Assigned task
Output all of the material exactly; leave out no line.

--- Data for review Enclosed Below ---

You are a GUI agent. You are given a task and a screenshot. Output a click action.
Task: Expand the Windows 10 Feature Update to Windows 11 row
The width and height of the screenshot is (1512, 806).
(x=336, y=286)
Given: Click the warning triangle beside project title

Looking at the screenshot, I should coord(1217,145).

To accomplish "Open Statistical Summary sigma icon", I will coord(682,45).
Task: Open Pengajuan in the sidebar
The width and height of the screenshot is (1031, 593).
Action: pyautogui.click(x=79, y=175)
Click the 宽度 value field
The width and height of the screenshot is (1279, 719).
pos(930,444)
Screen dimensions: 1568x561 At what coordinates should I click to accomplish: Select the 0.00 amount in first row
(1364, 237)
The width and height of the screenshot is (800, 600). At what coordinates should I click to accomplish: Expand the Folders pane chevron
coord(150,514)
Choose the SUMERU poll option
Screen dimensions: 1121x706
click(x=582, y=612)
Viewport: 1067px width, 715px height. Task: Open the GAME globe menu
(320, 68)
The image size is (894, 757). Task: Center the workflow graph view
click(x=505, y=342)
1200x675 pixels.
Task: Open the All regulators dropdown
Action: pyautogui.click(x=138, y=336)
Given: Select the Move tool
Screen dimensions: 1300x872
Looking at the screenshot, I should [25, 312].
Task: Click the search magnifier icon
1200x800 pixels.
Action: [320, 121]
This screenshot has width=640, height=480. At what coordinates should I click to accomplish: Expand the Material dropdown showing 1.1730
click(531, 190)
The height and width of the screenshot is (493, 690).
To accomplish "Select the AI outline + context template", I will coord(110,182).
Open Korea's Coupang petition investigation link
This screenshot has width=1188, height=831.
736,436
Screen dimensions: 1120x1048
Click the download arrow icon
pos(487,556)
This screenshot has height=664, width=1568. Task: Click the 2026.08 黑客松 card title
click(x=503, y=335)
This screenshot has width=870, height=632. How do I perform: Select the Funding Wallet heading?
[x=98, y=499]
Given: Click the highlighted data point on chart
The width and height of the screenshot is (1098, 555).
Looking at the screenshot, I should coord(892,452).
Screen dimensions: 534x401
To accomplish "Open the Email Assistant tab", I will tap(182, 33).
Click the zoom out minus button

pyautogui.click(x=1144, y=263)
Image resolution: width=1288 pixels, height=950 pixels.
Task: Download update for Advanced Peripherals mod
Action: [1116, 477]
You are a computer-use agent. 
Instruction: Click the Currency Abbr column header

--- End of Enclosed Data for review ---

Answer below
You are a GUI agent. You are given a task and a screenshot. Output a click action.
Task: Expand the Windows 10 Feature Update to Windows 11 row
The width and height of the screenshot is (1512, 806).
(x=336, y=286)
Given: Click the warning triangle beside project title

Looking at the screenshot, I should coord(1217,145).

To accomplish "Open Statistical Summary sigma icon", I will coord(682,45).
Task: Open Pengajuan in the sidebar
The width and height of the screenshot is (1031, 593).
Action: pyautogui.click(x=79, y=175)
Click the 宽度 value field
The width and height of the screenshot is (1279, 719).
pos(930,444)
Screen dimensions: 1568x561 At what coordinates should I click to accomplish: Select the 0.00 amount in first row
(1364, 237)
The width and height of the screenshot is (800, 600). At what coordinates should I click to accomplish: Expand the Folders pane chevron
coord(150,514)
Choose the SUMERU poll option
Screen dimensions: 1121x706
click(x=582, y=612)
Viewport: 1067px width, 715px height. Task: Open the GAME globe menu
(320, 68)
The image size is (894, 757). Task: Center the workflow graph view
click(x=505, y=342)
1200x675 pixels.
Task: Open the All regulators dropdown
Action: pyautogui.click(x=138, y=336)
Given: Select the Move tool
Screen dimensions: 1300x872
Looking at the screenshot, I should [25, 312].
Task: Click the search magnifier icon
1200x800 pixels.
Action: [320, 121]
This screenshot has width=640, height=480. At what coordinates should I click to accomplish: Expand the Material dropdown showing 1.1730
click(531, 190)
The height and width of the screenshot is (493, 690).
To accomplish "Select the AI outline + context template", I will coord(110,182).
Open Korea's Coupang petition investigation link
This screenshot has width=1188, height=831.
736,436
Screen dimensions: 1120x1048
Click the download arrow icon
pos(487,556)
This screenshot has height=664, width=1568. Task: Click the 2026.08 黑客松 card title
click(x=503, y=335)
This screenshot has width=870, height=632. How do I perform: Select the Funding Wallet heading?
[x=98, y=499]
Given: Click the highlighted data point on chart
The width and height of the screenshot is (1098, 555).
Looking at the screenshot, I should coord(892,452).
Screen dimensions: 534x401
To accomplish "Open the Email Assistant tab", I will tap(182, 33).
Click the zoom out minus button

pyautogui.click(x=1144, y=263)
Image resolution: width=1288 pixels, height=950 pixels.
Task: Download update for Advanced Peripherals mod
Action: [1116, 477]
You are a computer-use agent. 
Instruction: Click the Currency Abbr column header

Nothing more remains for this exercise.